There are some limitations related to the interpretation and application of the findings from this study. The first limitation is the instrument’s limited focus on patient-centered medical communication skills. The ACGME’s (1999) definition of communication skills emphasizes the importance of the ability to communicate not only with patients but also with other members of a healthcare team. The RUCIS Scale does not address the skills needed to communicate effectively with other members of a healthcare team. The psychometric properties of the RUCIS Scale demonstrated in this study might only apply to its use in an OSCE setting where SPs are trained properly on how to use the rating instrument. Another limitation of this study is the homogeneity of the resident samples we examined. Since our participants were internal medicine residents from a single training program, they were relatively homogeneous in their medical communication experience. Communication behaviors that were not observed in these residents might be evident when other groups of physicians are assessed. A multi-center trial of the rating instrument that involves medical schools from various geographical regions could study how the RUCIS Scale functions with a more heterogeneous group of physicians.
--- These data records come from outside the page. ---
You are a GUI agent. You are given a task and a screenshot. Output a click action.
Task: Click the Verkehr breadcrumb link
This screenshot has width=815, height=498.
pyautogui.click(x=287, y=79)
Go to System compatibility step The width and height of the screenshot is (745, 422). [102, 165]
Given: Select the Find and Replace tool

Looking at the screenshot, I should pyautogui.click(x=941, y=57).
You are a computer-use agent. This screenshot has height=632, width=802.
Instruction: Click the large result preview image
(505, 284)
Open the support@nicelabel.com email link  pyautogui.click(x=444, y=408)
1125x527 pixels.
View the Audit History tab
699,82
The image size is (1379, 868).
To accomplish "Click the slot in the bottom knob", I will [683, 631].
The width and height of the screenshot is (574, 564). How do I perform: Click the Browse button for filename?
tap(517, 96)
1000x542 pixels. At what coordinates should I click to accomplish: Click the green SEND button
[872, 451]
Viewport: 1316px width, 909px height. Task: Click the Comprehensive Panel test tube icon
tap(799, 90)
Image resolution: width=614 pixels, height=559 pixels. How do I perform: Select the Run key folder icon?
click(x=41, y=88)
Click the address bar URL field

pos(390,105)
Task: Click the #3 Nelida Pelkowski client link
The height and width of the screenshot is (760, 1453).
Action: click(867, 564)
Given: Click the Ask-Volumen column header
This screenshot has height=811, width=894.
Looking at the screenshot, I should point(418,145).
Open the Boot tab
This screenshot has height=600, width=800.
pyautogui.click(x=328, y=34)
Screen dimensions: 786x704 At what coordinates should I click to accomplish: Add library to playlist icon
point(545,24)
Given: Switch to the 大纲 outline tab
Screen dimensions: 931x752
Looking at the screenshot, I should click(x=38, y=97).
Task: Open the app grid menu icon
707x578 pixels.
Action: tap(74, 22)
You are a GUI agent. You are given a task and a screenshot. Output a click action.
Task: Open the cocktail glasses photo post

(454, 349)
We hope that the findings from our study will benefit the medical education community in several ways. First, the product of this validation effort—the RUCIS Scale, along with validity evidence that supports its uses in the communication skills OSCE, should serve the needs of many residency programs, especially given the increasing interest in communication skills assessment that the ACGME Outcome Project has generated. Second, our study provides a concrete example of how to use a many-faceted Rasch measurement approach to improve the quality of SP rating instruments and to provide validity evidence based on response processes as outlined in the 1999 Standards for Educational and Psychological Testing (American Educational Research Association et al. 1999). Finally, this study generated many interesting ideas for future research.